##### Provided records #####

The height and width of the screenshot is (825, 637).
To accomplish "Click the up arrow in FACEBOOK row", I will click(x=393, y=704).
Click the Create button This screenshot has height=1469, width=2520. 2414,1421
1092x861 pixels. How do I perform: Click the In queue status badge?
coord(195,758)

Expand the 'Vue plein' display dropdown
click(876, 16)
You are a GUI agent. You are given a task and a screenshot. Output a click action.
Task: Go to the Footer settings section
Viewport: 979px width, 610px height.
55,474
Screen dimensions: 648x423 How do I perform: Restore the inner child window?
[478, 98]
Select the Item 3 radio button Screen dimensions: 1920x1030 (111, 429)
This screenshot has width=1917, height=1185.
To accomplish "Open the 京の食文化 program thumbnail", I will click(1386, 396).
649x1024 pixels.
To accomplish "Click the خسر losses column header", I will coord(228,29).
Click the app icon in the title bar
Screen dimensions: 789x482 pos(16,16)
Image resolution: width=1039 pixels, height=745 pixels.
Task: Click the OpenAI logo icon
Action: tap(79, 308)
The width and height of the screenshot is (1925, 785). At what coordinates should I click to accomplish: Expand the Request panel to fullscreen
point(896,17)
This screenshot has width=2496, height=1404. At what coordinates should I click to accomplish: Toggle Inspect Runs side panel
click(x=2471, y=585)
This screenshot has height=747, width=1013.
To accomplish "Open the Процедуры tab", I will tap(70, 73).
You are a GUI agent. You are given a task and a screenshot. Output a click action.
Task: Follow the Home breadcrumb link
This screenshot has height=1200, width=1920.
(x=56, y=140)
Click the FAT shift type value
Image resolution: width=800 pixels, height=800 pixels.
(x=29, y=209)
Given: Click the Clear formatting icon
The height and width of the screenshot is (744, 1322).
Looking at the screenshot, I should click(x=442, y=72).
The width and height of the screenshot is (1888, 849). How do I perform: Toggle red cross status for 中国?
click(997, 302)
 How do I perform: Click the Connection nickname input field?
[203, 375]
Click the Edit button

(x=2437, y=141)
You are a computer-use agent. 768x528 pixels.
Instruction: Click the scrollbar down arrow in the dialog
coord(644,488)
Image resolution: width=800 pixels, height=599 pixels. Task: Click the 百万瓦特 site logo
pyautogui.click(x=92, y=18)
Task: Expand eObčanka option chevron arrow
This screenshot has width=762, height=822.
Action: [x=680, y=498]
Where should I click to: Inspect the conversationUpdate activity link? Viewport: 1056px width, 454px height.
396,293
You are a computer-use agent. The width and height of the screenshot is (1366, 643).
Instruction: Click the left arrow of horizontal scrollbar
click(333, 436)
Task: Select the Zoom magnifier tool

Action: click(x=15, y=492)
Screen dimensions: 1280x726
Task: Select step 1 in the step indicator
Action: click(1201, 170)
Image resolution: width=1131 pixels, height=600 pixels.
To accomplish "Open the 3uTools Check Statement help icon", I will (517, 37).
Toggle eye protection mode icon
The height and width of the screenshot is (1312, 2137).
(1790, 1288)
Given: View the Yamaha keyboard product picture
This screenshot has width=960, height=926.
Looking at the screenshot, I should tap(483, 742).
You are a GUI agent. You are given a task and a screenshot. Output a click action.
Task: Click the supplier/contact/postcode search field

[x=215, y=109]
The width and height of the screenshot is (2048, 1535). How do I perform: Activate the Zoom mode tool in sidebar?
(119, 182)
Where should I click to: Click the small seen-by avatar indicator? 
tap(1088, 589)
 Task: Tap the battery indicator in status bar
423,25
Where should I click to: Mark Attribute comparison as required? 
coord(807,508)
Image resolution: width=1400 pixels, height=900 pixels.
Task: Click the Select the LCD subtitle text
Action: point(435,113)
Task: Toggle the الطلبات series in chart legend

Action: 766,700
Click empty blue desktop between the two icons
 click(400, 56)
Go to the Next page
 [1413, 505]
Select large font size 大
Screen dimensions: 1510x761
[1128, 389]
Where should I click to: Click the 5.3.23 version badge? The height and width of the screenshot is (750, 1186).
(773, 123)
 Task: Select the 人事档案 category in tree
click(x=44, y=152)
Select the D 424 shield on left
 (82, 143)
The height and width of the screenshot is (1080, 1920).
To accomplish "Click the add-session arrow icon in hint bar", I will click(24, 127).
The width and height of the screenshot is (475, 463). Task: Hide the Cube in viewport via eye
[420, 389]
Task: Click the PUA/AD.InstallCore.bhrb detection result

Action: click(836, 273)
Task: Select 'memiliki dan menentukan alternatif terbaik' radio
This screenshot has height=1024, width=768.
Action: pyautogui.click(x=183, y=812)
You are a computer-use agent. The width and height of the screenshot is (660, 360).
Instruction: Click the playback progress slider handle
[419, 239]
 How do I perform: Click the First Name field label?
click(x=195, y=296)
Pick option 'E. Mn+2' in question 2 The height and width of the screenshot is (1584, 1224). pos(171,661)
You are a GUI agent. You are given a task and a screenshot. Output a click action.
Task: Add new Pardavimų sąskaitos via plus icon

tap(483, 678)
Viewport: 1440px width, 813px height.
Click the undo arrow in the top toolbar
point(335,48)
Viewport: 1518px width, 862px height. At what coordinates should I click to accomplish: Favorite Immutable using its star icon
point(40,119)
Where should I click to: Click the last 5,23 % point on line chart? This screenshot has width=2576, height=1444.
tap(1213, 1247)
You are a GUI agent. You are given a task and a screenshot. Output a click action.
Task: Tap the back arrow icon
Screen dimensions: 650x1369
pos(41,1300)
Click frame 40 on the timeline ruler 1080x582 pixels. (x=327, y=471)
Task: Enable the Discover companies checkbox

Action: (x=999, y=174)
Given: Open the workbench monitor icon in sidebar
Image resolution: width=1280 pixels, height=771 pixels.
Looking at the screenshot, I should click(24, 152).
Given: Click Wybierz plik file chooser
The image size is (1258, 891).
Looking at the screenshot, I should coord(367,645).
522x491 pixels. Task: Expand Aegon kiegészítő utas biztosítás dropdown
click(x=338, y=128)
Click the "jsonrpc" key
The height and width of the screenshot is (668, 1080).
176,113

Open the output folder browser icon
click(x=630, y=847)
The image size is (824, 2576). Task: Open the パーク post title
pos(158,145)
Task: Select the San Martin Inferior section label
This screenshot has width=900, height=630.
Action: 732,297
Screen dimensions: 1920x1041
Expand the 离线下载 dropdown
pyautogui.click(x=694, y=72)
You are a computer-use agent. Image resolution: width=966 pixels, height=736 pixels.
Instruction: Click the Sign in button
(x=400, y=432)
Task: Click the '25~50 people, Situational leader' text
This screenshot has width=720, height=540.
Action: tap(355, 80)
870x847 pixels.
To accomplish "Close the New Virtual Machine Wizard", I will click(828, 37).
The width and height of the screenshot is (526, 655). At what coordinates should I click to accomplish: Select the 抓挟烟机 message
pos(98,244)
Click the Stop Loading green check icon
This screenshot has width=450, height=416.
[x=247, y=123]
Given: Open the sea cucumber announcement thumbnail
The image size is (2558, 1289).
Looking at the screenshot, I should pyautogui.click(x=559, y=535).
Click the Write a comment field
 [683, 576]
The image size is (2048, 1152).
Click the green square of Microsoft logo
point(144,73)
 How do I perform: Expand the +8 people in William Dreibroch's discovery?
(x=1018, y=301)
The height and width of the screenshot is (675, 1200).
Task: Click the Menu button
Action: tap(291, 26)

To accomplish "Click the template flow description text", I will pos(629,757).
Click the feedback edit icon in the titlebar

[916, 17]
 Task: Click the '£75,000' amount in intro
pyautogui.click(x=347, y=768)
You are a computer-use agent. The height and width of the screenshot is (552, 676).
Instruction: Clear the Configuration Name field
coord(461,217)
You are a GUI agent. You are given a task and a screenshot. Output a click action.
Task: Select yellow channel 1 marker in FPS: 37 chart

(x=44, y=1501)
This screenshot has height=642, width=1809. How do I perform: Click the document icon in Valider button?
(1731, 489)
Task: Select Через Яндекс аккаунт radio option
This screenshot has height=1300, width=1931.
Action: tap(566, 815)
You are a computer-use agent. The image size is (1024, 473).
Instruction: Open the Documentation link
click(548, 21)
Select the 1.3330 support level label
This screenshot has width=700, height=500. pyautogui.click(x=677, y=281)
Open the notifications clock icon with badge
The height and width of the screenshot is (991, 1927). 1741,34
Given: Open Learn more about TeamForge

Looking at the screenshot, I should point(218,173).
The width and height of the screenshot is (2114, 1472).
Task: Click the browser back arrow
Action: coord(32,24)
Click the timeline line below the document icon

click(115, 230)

#####

▸ **Your goal**
Copy the lines of the records verbatim, starting at the line that contains "Task: Enable the Discover companies checkbox" and ending at the line that contains "pyautogui.click(x=694, y=72)", including both of those lines.

▸ **Answer to the problem**
Task: Enable the Discover companies checkbox

Action: (x=999, y=174)
Given: Open the workbench monitor icon in sidebar
Image resolution: width=1280 pixels, height=771 pixels.
Looking at the screenshot, I should click(24, 152).
Given: Click Wybierz plik file chooser
The image size is (1258, 891).
Looking at the screenshot, I should coord(367,645).
522x491 pixels. Task: Expand Aegon kiegészítő utas biztosítás dropdown
click(x=338, y=128)
Click the "jsonrpc" key
The height and width of the screenshot is (668, 1080).
176,113

Open the output folder browser icon
click(x=630, y=847)
The image size is (824, 2576). Task: Open the パーク post title
pos(158,145)
Task: Select the San Martin Inferior section label
This screenshot has width=900, height=630.
Action: 732,297
Screen dimensions: 1920x1041
Expand the 离线下载 dropdown
pyautogui.click(x=694, y=72)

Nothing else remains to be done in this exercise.